Best practices for closing a credit card safely
If you’ve decided that closing a credit card is the right choice, following these best practices can help minimize any negative effects on your credit score.
- pay off your balance first – Ensure that the card balance is fully paid before closing the account to avoid interest charges or missed payments.
- redeem any remaining rewards – If your card offers rewards, points, or cashback, use them before canceling the card to avoid losing any benefits.
- consider transferring your credit limit – Some issuers allow you to transfer your credit limit to another card from the same provider, which can help maintain your overall available credit.
- keep your oldest accounts open – If possible, avoid closing your oldest credit card, as it contributes to the length of your credit history.
- monitor your credit report – After closing the card, check your credit report to ensure the account is correctly marked as closed and there are no errors.
- notify recurring payment services – If you have subscriptions or automatic payments linked to the card, update them with another payment method to avoid missed payments.
Alternative options to closing a credit card
Instead of canceling a credit card outright, consider these alternatives that may help you achieve your financial goals without negatively impacting your credit score.
Downgrade to a no-fee card
If your main reason for canceling is an annual fee, check if the issuer offers a no-fee version of the card. This way, you can keep the account open without incurring extra costs.
Lock the card instead of canceling
Some credit card issuers allow you to temporarily lock your card, preventing unauthorized transactions while keeping the account open. This can be a good option if you want to avoid using the card but still maintain your credit history.
Use the card occasionally for small purchases
To keep the card active and prevent it from being closed by the issuer, use it for a small recurring expense, such as a subscription service, and pay off the balance in full each month.

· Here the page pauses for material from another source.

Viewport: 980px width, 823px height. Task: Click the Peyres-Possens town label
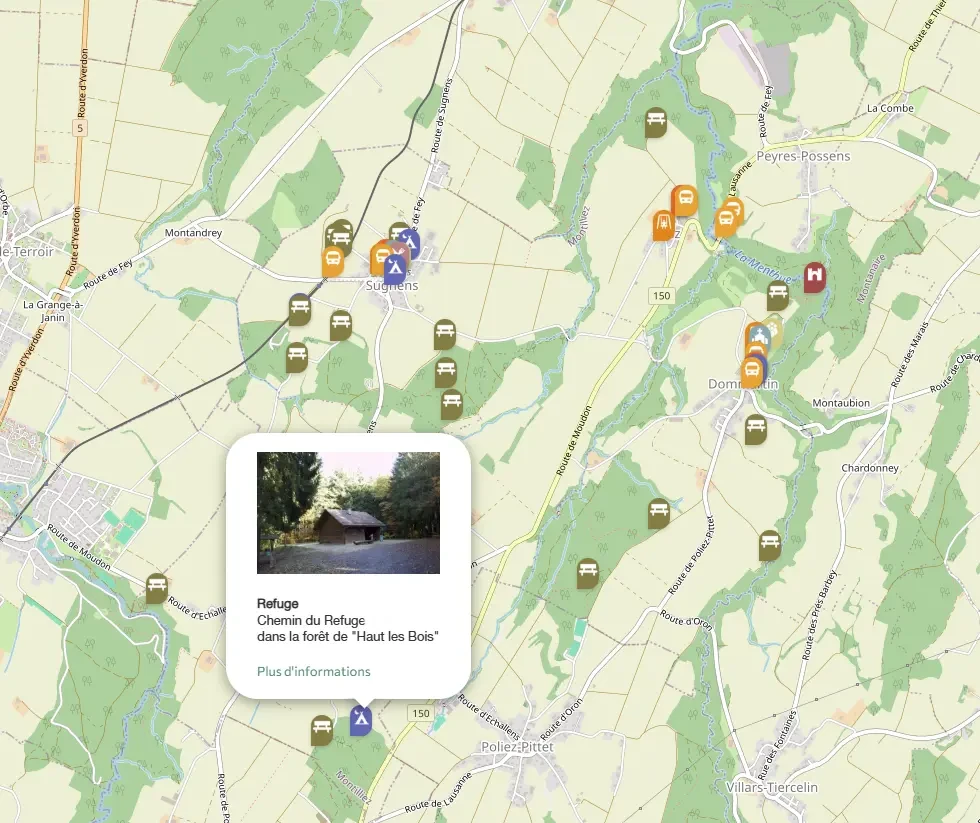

Request a lower credit limit
If you’re worried about overspending, consider requesting a lower credit limit instead of closing the card. This can reduce your available credit while keeping the account open.
Conclusion
Closing a credit card in the U.S. can have both short-term and long-term effects on your credit score. While it may seem like a simple financial decision, it’s important to consider how it impacts your credit utilization, length of credit history, and overall credit profile.
If you must close a credit card, taking the right precautions—such as paying off the balance, redeeming rewards, and keeping your oldest accounts open—can help minimize any negative consequences. However, in many cases, keeping the card open or exploring alternative options may be a better financial move.
Before making any decisions, assess your personal financial situation, weigh the pros and cons, and choose the best approach to maintain a healthy credit score.